Tutto il tempo del mondo
di Giorgio Masiero
Il mondo è eterno o fu creato? e, nel secondo caso, la creazione richiese 6 giorni o 14 miliardi di anni?
http://www.enzopennetta.it/2017/03/tutt ... -del-mondo
Alla voce Genesi del suo “Dizionario Filosofico” (1764), Voltaire irride alla Bibbia (e i credenti delle religioni del Libro) appellandosi alla ragione e alla scienza, in particolare alla “fisica migliore”, quella newtoniana di cui era un grande ammiratore. Il filosofo illuminista se la prende col concetto ebraico di creazione ex nihilo, perché dovrebbe essere evidente a tutti, scrive, che la materia è eterna, come già i Greci proclamavano al contrario degli Ebrei ignorantoni. Ma il passo biblico che più diverte Voltaire è “l’inversione” temporale tra la creazione del Sole posta dalla Genesi al quarto giorno e la creazione della luce posta al primo: “L’autore della Genesi […] per una singolare inversione dell’ordine delle cose, fa creare il sole e la luna addirittura quattro giorni dopo la luce. Non riusciamo a capire come ci possano essere un mattino e una sera prima che ci sia un sole: c’è qui una confusione che è impossibile sbrogliare. Quell’autore «ispirato» si conformava ai vaghi e rozzi pregiudizi del suo popolo. Dio non pretendeva di insegnare la filosofia agli ebrei; certo, avrebbe potuto innalzare il loro spirito fino alla verità, ma preferì abbassarsi fino a loro”.
Oggi la “fisica migliore”, cioè la relatività generale e la teoria quantistica dei campi, hanno sorpassato la teoria newtoniana: insegnano che l’universo non è eterno, ma che la materia ed anche lo spazio e il tempo nacquero 14 miliardi di anni fa da un’esplosione di energia, dalla quale per successive differenziazioni sorse tutto il resto. E insegnano che il nostro sole si è formato circa 5 miliardi di anni fa, nella seconda metà del tempo trascorso dall’Inizio. Se questa è la vera storia del mondo, qualcuno tra i “rozzi” ebrei, cristiani e musulmani potrebbe sentirsi tentato di sorridere della saccenza di Voltaire…, invece non ci si deve meravigliare più di tanto, perché fino a pochi anni fa la grande maggioranza degli scienziati la pensava ancora come gli antichi Greci e Voltaire!

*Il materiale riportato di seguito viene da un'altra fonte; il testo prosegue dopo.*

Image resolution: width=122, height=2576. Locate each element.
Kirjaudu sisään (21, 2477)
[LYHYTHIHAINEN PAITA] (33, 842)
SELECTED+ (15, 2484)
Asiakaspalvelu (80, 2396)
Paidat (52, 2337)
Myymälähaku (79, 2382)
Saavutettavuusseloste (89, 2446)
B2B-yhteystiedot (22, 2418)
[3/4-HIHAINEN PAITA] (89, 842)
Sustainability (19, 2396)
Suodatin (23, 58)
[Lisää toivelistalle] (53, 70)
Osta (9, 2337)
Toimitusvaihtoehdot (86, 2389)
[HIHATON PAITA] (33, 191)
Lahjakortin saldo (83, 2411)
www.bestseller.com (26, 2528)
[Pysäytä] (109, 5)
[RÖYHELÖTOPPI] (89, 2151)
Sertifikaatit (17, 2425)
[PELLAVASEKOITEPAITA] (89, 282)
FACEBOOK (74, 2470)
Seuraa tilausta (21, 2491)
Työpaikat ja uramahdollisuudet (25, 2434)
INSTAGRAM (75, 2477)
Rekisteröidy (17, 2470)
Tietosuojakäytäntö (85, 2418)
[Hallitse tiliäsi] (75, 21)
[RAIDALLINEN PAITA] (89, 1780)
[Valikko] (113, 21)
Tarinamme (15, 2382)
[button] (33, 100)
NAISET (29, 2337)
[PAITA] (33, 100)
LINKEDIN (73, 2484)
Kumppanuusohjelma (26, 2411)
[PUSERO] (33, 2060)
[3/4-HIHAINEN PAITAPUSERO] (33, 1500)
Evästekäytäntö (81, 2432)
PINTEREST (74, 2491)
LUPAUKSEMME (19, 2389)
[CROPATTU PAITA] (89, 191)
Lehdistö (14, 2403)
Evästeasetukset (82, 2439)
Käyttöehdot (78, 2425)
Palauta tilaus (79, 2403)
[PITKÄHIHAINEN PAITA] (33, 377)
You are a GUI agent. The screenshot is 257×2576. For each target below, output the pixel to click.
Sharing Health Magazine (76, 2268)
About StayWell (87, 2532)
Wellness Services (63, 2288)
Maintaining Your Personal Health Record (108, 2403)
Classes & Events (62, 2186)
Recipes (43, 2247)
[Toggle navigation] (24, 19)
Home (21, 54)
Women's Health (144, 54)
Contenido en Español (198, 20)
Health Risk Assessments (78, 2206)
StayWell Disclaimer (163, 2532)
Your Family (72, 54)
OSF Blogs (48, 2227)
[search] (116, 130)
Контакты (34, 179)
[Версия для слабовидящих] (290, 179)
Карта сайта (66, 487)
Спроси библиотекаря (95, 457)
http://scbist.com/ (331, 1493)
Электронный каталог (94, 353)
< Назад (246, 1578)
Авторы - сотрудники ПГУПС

“Se l’universo esiste da sempre, non c’è alcun bisogno di postulare una base soprannaturale alla sua esistenza”, si consolava Bertrand Russell col gesuita Frederick Copleston in un dibattito radiofonico alla BBC del 1948, “l’universo è lì, e questo è tutto”. E ancora nel 1959, un sondaggio tra gli scienziati americani pubblicato su Scientific American dava lo stesso risultato. Tra le domande principali si chiedeva la stima più probabile dell’età dell’universo. Due terzi degli intervistati risposero in coro che, si sa, la Bibbia dice “In principio…”, ma che questa è solo una bella storia perché ovviamente non ci fu nessun principio, come già Platone ed Aristotele avevano insegnato.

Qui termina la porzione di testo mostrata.